What needs to be done
Every entry in the data that follows should come back exactly, pictures aside.

Saved entries
[Start of section]
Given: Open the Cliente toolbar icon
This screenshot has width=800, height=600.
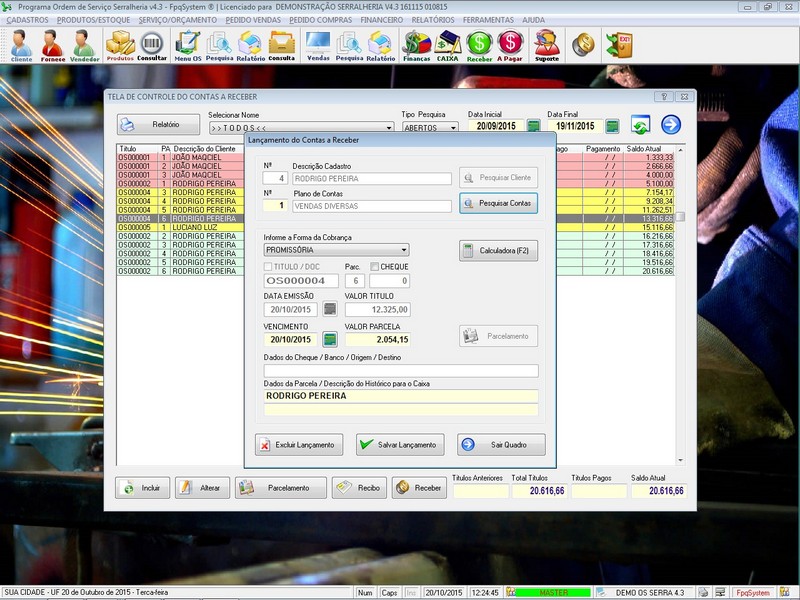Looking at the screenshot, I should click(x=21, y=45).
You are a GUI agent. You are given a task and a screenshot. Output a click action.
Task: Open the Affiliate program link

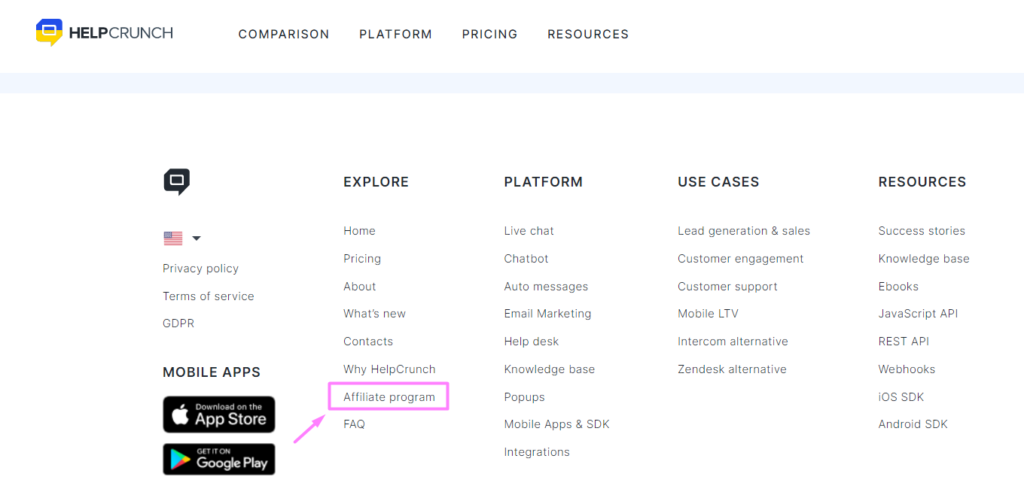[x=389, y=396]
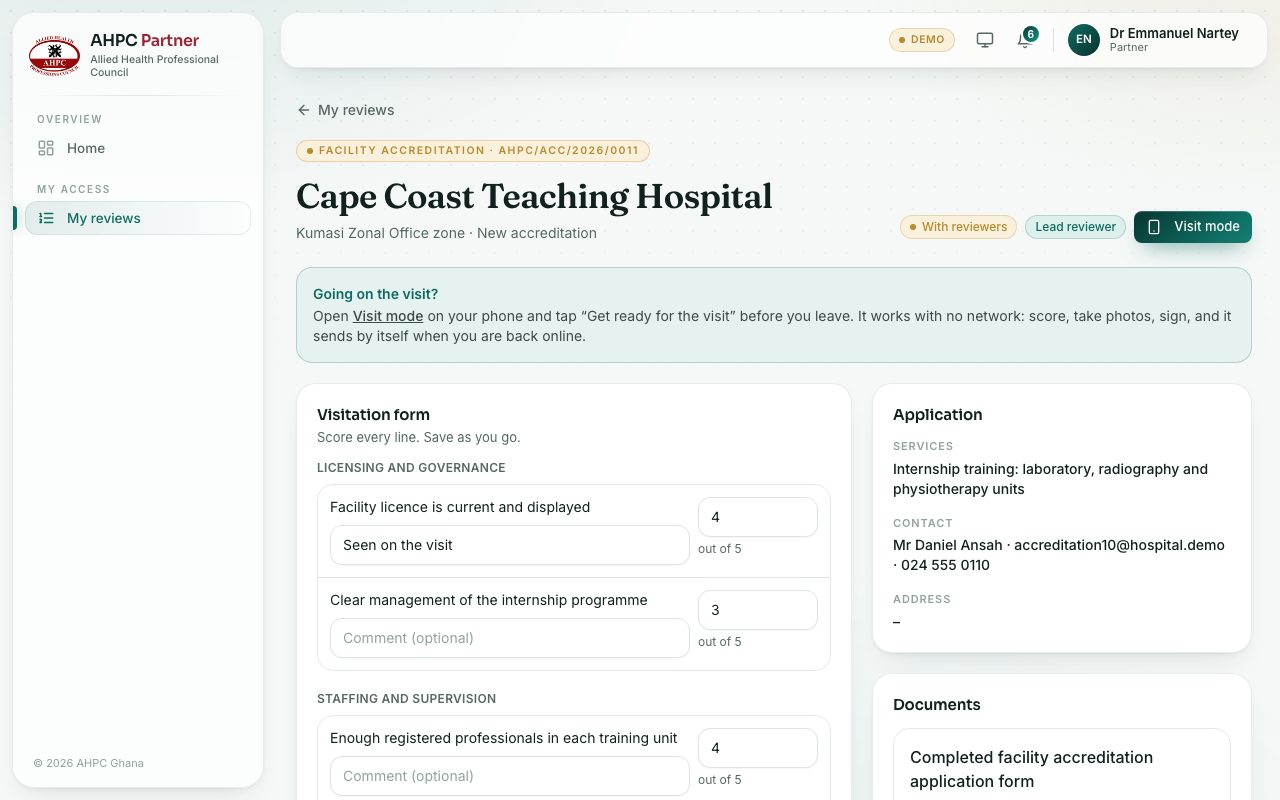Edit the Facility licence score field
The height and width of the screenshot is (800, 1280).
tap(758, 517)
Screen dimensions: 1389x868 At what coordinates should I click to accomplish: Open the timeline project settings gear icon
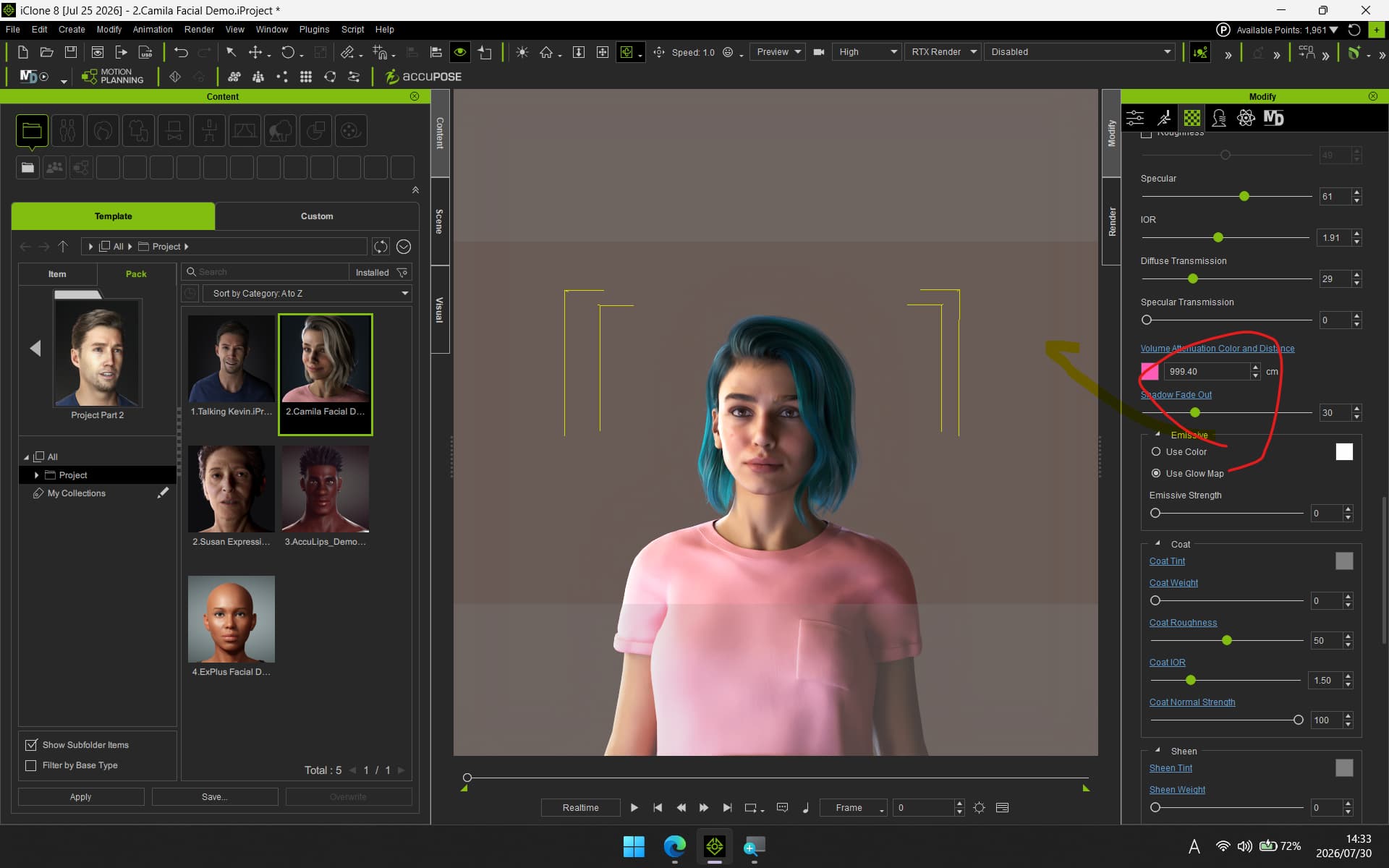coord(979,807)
[End of section]
Result
Given: Open the Cliente toolbar icon
This screenshot has width=800, height=600.
Looking at the screenshot, I should click(x=21, y=45).
You are a GUI agent. You are given a task and a screenshot. Output a click action.
Task: Open the Affiliate program link

[x=389, y=396]
Edit the Facility licence score field
The height and width of the screenshot is (800, 1280).
tap(758, 517)
Screen dimensions: 1389x868 At what coordinates should I click to accomplish: Open the timeline project settings gear icon
coord(979,807)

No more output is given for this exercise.